Nick made the DNA designs. To double check, he simulated reads and tested to make sure he could recover all the files (all went fine). Then he checked again. Then he ftp’ed it all to Agilent.
Data in a speck of dust
About a month later a small box arrived at the EBI with six tubes. Nick – being a mathematician – had to be persuaded there was actually stuff in the tubes (DNA is very, very small). I assured him that the little speck in the tube must be bona fide DNA. He remained sceptical.
We brought in some experimental colleagues, including Paul Bertone, who helped sequence the speck. We even have a picture of Nick in a lab coat, pipetting (shocking, believe me). We did manage to recover the actual DNA sequence for all six files: five with absolutely no trouble at all, and the last with one “gotcha”. We didn’t fully think everything through (despite all our pains) and a tiny amount of data was missing – but we were able to recover the entire file with some detective work (check out the supplementary information).
We had done it! We had encoded arbitrary digital information in DNA, manufactured it, and read it back. But we had to wonder whether our result was actually useful. DNA synthesis at this scale is still more of a research endeavour: volumes are going up but the price is still very high (certainly much higher than hard disk or tape). 
If you can read wooly mammoth DNA…
DNA has a wonderful property: it can be stored stably without electricity, and needs no management beyond keeping it cold and dark. It is remarkably dense, even with the rather insane over-production of molecules (we calculated that we could have easily have gotten away with using a tenth of the DNA). Given all the design redundancy, we calculated that one gram of DNA would (easily) store one petabyte of information. 
We wrote a letter to Nature describing our codec and exploring some of the salient characteristics of DNA as a storage medium. Our encoding scheme can actually store up to a zetabyte of information, although given current prices this would be prohibitively expensive. More interestingly, because it costs nothing to maintain DNA storage (beyond the physical security of a dark, dry and cold facility like the Global Seed Bank in Svaldberg) at some point, DNA storage becomes the cheaper option. 
But can you afford it?
Using tape storage for comparison, we estimate that it is currently cheaper to store digital information as DNA only if you plan to store the information for a long time (in our model between 600 to 5000 years). If the cost of DNA synthesis falls by two orders of magnitude (which is kind of what happened over the past decade), it will become a sensible way to store data for the medium term (below 50 years). Which is not so mad.
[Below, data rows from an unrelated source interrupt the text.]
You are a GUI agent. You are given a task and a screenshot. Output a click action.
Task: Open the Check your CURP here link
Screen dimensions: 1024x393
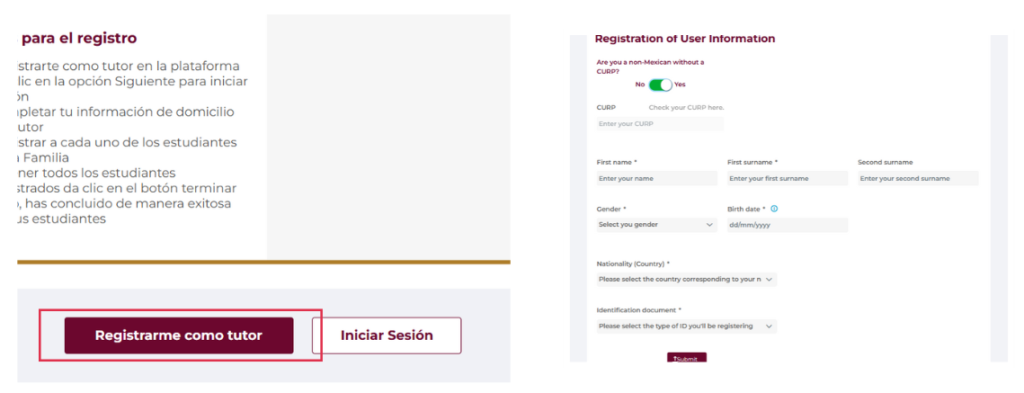point(686,107)
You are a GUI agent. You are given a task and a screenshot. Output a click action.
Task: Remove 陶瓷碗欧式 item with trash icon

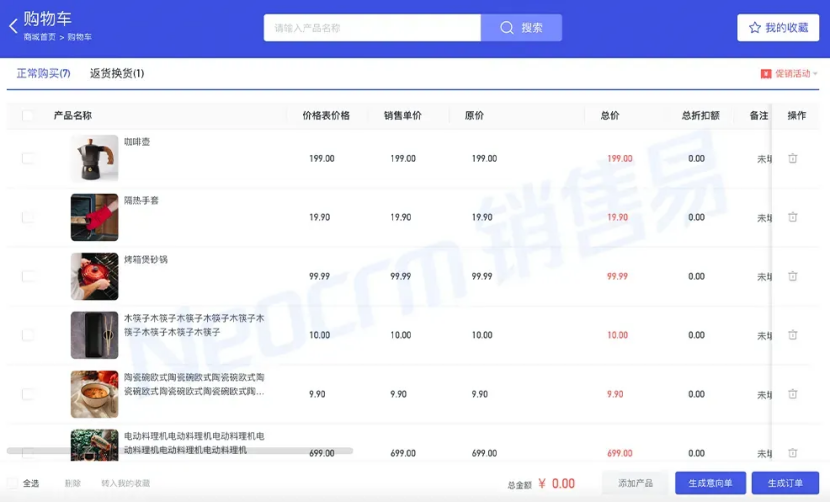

There are some codas to this story. Zeitgeist will be zeitgeist, and since that fateful first beer a DNA-based digital storage method has been proposed by George Church and his colleagues. They used a similar indexing trick, but their method does not address error correction (indeed, they comment that most of their issues in errors were homopolymer runs). They submitted their paper around the same time as we did, and it was published as a Brevia in Science in 2012 (shucks – another one of those science moments). 
The 10,000-year archive
Nick and I have one more thought experiment to play out. Could we build an archive that stored a substantial amount of information for a future civilization to read?